The UK high street has enjoyed its best month in almost two years as the weak pound led to an influx of British “staycationers” and overseas tourists.
Overall like-for-like sales were up 2% last month, making it the best month since September 2015 and the best August since 2013, according to accountancy and advisory firm BDO’s High Street Sales Tracker.
BDO’s figures show a marked rise in staycations by Britons and an influx of overseas tourists - both of which have been driven by the weak pound - helped push sales of lifestyle goods up 3.1% year-on-year.
Fashion sales saw like-for-like growth of 1.5% after struggling all year to generate growth - the sector’s best performance since last November - and homeware sales were up 1.9% year-on-year.

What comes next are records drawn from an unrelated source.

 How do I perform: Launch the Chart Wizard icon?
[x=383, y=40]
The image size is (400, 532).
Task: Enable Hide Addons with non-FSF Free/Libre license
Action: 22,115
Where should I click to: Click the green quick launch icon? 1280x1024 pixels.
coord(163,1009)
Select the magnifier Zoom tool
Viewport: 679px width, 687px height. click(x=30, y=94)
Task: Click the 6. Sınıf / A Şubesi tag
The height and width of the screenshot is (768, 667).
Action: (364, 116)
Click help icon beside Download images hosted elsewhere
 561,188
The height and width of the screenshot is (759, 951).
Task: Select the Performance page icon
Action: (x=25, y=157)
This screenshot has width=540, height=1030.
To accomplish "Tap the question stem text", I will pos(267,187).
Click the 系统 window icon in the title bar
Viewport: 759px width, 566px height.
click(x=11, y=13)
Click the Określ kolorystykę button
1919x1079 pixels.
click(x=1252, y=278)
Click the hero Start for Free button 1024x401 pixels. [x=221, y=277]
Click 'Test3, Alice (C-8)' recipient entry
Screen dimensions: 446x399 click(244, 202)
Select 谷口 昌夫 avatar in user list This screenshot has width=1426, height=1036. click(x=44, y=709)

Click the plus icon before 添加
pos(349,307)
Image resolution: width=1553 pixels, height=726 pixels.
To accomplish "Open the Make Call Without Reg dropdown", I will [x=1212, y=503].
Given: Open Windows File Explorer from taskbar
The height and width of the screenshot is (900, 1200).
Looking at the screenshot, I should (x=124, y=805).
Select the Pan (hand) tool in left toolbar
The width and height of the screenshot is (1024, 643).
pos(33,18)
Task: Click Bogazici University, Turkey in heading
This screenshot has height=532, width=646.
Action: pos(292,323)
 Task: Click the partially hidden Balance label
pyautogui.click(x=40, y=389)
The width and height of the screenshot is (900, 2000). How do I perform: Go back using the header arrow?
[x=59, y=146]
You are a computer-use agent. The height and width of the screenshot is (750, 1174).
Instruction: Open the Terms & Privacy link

However, the overall growth came after two Augusts of negative figures, particularly in fashion where sales were down 3.3% last year 5.5% in 2015.
Footfall also decreased throughout August as patches of bad weather dampened spending.
Sophie Michael, head of retail and wholesale at BDO LLP, welcomed the figures but said they should be taken in context.
She said: “This increase is off the back of a 1.5% decline in 2016 and that figure was based on a drop of 4.3% in 2015, so August is still proving to be a challenging month for retailers.
“Stay-at-home holidaymakers and increasing numbers of tourists have made a positive difference to sales this month, but retailers would have wanted to make up more ground from the negative like-for-likes resulting in August in prior years.
“As school terms begin after the summer break and the start of festive trading nears, retailers will be gearing up for their most critical trading months. The uncertain environment and fragile consumer sentiment requires all retailers to be ever more strategic with their pricing and promotional activities.”